Yesterday was such a long day at work. My team has been working on a major survey, set to launch next week. After work, I planned to work a little bit on my garden. The chili seedlings need to be moved into bigger pots as they already grow big. I was just stretching myself and then ready for gardening when an email came. It was from the Ireland Scholarship. I haven’t opened it yet, but tears welled up. I was kind of shocked because the announcement came a month earlier, and my emotional state was not ready yet. Also, I realize my chance of getting a scholarship is slim.

I have failed. Again. This becomes my 16th attempt since I started pursuing scholarship opportunities in 2018, and might be the last one. Looking back at my relentless efforts over the past six years, I have been contemplating a lot recently. Should I try again? Or stop and move on? Deep inside, I still want to try it. The thinking of "not giving my best" haunts me, and I just don't want to feel regret in the future. Another side of me wants to stop because 16 times in 6 years is a lot. Each application demands much energy, time, and money. It was draining, indeed, especially when the submission deadlines overlapped for some of them.
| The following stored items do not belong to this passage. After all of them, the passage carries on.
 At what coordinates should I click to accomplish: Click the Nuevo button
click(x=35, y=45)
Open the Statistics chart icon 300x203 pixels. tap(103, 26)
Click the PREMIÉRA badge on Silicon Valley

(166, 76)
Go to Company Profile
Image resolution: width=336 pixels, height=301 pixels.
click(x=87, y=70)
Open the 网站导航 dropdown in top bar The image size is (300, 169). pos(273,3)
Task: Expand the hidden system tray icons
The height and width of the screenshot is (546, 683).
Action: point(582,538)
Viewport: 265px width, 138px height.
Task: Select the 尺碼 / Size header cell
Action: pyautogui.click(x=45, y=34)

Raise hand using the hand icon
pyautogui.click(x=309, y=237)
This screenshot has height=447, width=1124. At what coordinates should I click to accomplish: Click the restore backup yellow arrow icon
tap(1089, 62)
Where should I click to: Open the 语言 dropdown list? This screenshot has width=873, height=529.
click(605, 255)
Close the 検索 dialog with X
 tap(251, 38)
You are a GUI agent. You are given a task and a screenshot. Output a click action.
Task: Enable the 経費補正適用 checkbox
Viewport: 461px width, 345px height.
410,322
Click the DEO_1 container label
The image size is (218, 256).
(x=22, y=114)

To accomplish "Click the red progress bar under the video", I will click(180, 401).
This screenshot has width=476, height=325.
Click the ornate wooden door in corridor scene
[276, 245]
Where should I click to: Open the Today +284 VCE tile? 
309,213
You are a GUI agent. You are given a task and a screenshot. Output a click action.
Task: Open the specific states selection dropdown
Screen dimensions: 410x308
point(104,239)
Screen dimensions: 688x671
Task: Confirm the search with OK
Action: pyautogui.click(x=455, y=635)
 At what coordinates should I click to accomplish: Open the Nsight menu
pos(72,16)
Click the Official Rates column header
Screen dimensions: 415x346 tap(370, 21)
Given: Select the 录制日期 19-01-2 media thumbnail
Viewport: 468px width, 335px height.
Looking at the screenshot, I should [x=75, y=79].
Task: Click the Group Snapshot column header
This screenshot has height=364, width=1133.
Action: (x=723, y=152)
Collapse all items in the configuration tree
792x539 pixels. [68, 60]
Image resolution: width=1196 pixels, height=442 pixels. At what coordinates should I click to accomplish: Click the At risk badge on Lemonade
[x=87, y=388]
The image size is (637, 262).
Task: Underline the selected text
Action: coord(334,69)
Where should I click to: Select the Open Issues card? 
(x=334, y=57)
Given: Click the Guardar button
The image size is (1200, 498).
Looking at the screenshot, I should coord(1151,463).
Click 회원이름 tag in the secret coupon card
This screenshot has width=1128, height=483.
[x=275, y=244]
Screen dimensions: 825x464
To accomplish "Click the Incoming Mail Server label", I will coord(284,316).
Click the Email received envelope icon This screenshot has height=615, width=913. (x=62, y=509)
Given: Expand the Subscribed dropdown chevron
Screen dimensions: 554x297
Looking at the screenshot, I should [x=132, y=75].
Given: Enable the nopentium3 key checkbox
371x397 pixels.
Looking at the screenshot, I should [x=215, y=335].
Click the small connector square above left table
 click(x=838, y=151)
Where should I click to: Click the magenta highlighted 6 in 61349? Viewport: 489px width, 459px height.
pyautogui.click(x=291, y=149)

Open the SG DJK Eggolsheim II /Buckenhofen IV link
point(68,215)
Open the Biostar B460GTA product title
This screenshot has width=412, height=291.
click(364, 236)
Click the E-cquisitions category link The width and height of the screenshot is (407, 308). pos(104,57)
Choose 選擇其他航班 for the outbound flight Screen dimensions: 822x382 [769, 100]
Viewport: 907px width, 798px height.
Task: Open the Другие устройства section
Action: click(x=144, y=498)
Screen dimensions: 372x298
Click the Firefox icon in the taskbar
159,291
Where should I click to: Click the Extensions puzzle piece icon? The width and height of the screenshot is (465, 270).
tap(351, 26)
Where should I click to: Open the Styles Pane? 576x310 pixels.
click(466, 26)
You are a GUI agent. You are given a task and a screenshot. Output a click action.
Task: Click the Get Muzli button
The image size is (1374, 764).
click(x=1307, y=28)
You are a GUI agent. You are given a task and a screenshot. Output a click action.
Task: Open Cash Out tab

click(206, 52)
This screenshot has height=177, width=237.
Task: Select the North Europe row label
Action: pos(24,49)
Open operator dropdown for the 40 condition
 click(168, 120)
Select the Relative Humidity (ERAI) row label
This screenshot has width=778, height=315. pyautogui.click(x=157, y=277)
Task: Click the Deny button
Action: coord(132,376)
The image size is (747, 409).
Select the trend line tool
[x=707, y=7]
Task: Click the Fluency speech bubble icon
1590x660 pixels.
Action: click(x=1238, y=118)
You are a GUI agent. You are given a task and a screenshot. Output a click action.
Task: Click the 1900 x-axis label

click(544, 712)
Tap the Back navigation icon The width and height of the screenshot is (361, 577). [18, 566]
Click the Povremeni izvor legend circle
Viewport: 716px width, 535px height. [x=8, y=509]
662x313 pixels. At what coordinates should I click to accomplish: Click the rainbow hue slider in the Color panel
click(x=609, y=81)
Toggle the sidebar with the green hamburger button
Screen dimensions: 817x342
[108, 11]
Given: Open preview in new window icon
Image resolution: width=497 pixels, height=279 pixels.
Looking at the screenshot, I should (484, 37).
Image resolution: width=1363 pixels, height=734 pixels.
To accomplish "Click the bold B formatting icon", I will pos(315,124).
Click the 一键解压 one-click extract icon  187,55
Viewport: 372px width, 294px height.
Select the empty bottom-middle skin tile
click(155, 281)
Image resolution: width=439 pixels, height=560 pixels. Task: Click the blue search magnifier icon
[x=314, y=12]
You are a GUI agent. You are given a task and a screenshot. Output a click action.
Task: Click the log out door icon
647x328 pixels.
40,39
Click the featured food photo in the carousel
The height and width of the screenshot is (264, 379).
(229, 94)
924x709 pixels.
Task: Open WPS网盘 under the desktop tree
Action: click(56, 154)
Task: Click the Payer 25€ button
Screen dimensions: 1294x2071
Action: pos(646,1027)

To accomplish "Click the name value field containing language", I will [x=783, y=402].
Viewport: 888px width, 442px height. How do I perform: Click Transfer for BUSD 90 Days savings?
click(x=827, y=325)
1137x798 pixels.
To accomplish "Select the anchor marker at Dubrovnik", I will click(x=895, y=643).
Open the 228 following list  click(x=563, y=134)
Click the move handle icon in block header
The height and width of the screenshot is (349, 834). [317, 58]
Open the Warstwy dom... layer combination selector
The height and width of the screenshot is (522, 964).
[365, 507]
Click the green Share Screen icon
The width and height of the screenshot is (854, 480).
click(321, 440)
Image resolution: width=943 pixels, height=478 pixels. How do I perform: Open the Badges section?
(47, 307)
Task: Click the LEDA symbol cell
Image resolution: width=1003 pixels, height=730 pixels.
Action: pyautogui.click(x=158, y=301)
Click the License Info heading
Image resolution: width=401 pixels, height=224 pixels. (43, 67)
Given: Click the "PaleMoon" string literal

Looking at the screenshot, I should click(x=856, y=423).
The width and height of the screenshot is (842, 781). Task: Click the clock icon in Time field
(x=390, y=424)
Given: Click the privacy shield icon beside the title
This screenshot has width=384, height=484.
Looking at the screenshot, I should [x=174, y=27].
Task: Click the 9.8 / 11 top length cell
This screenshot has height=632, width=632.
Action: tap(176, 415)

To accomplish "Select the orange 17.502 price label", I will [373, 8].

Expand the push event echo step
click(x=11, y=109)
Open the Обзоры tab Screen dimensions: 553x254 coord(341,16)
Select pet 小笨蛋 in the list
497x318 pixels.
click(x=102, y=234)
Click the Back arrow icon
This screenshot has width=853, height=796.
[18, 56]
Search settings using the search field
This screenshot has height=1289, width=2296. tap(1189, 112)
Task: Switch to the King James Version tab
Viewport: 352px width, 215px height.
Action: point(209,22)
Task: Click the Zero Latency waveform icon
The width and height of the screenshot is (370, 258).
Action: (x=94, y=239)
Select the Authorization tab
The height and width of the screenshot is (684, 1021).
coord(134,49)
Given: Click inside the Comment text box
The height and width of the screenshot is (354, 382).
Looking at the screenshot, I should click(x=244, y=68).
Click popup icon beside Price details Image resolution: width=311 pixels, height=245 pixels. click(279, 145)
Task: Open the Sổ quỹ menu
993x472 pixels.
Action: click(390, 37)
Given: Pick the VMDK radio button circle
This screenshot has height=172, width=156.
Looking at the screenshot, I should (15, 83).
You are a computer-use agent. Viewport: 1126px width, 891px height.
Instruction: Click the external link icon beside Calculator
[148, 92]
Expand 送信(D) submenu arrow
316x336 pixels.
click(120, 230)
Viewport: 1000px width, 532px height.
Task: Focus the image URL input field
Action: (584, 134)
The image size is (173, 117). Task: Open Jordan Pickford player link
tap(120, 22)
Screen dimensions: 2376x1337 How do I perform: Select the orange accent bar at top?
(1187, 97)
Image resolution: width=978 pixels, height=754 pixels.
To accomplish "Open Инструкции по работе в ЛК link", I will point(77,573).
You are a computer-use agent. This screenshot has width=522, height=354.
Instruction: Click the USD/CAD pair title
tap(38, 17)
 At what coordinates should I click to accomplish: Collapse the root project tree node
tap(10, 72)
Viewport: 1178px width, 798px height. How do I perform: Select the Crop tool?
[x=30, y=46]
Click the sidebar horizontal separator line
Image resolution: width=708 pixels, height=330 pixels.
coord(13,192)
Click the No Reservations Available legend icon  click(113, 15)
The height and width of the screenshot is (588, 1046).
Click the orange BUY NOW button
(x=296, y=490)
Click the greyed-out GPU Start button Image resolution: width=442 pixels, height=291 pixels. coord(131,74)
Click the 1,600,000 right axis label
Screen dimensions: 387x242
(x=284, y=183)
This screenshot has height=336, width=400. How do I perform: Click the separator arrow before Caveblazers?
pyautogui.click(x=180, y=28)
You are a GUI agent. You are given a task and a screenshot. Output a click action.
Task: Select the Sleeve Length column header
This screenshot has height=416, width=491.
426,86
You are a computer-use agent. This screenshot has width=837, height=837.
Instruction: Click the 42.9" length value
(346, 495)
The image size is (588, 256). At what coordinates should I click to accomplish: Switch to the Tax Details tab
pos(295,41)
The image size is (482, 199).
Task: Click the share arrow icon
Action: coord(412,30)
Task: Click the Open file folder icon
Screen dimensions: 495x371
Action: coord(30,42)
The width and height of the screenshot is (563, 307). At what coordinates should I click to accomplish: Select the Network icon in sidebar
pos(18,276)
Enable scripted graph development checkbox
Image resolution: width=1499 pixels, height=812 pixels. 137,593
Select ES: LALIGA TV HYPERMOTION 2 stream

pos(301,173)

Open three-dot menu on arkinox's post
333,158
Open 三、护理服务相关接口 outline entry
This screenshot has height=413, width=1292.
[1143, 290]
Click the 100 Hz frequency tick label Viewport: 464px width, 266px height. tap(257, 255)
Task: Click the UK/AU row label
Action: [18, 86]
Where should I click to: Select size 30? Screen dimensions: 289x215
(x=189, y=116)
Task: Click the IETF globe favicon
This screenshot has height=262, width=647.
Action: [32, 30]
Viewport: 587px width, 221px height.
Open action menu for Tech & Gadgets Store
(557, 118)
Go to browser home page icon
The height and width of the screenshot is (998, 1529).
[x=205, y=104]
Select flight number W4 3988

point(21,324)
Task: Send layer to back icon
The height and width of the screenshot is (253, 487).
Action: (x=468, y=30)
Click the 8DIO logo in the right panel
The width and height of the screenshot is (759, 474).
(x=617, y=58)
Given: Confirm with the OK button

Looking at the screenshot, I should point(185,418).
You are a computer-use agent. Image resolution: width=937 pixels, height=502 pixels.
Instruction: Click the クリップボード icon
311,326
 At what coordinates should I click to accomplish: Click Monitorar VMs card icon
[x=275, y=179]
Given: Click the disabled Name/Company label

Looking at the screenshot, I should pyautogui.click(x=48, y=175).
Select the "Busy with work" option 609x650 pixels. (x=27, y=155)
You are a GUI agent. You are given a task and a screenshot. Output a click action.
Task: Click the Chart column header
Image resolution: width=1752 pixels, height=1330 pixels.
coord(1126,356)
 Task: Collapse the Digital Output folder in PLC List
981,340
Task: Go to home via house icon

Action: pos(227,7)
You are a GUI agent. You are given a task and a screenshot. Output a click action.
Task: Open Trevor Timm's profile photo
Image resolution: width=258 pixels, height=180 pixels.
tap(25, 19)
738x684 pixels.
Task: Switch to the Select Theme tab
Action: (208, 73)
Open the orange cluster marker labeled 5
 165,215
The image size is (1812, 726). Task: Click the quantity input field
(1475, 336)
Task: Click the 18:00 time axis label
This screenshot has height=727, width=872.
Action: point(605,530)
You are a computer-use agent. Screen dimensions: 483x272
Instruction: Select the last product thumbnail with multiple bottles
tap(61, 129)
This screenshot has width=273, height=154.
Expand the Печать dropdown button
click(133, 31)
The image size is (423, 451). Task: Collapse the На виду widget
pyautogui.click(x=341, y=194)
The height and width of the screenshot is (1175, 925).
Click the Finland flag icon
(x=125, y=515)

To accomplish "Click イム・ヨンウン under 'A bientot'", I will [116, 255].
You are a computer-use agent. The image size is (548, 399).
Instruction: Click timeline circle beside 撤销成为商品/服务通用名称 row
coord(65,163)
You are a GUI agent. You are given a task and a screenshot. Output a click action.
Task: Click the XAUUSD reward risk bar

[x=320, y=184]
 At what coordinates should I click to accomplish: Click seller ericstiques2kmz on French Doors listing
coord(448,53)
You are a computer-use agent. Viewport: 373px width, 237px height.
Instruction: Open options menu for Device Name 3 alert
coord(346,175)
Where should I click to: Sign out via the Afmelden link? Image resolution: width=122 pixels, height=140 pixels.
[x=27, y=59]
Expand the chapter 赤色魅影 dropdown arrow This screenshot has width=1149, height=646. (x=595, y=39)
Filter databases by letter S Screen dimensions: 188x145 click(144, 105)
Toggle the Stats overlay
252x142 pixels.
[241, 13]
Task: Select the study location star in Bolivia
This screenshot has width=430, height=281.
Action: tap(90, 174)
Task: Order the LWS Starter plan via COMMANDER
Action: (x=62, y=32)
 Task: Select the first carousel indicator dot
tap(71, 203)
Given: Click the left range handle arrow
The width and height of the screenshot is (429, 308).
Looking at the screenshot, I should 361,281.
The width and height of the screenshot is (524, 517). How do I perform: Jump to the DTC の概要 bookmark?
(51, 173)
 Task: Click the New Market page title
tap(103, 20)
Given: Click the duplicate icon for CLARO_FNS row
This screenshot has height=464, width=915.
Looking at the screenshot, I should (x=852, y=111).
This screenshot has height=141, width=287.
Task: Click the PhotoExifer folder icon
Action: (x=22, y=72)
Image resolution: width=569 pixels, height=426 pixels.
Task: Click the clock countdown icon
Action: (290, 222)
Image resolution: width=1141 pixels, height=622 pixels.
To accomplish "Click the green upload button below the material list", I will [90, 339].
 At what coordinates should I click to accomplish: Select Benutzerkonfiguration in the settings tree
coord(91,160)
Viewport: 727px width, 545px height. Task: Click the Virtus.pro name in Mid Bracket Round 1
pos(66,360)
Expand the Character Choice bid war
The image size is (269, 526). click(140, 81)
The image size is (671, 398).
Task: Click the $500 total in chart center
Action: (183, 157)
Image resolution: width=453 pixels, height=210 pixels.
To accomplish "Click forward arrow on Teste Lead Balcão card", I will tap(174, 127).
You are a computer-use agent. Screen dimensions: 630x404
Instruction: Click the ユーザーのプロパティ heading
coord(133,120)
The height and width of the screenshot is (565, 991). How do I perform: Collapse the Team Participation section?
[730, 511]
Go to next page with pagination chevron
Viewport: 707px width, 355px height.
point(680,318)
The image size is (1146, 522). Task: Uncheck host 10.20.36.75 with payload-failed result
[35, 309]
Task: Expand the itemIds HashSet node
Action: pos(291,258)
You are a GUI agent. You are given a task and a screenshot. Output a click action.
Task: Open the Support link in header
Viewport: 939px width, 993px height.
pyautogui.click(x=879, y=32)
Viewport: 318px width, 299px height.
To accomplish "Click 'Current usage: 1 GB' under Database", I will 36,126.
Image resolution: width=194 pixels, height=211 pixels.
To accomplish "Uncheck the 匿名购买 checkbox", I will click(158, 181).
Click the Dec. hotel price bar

My favorite singer once said,

“You learn nothing from success. Nothing. You learn everything from the failures. And this is the thing that annoys me about the state that the world is in at the moment. Is no one talks about failure anymore. It’s like shame. Like, failure is shame. It’s like, ‘Oh, let’s just bury that and not talk about.’ No one goes, ‘Oh, what do we learn from this?’ Whereas with success, everyone shouts about it. But there’s nothing in success. Success happens from failing hundreds of times. It doesn’t just happen overnight. You have to be rubbish, and you have to have people laugh at you, and you have to have people go, ‘Oh, go on. Get a real job. This isn’t really going to work.’ You have to. And you just have to have belief that eventually it is going to get better.”

I found this post on LinkedIn and it hit me quite hard because this is exactly how I feel right now. Facing failures, brokenhearted, extremely sad.

As Ed said, what do I learn from this? To be honest, I’m still processing and not sure about what I learned from this journey. But, I think I learned and grew a lot. For example, I would never, ever, imagine in my life that I achieved 8 in IELTS speaking. Speaking! In general, I could feel my English skills become better, although I realize my writing skills, especially the academic ones, need to improve.

Second, I learned that perhaps this, simply, isn’t my path. My best friend said that there are various opportunities out there if we want to improve our capacity, not limited to master's programs or academic degree pathways. His advice is realistic but imagining myself going through that long process of preparing applications again, makes me tired already. I think I'm done :')

For now, I will take a moment to celebrate my failures and resilience. I try to manifest in what Ed Sheeran said that eventually it is going to get better. I hope so, too.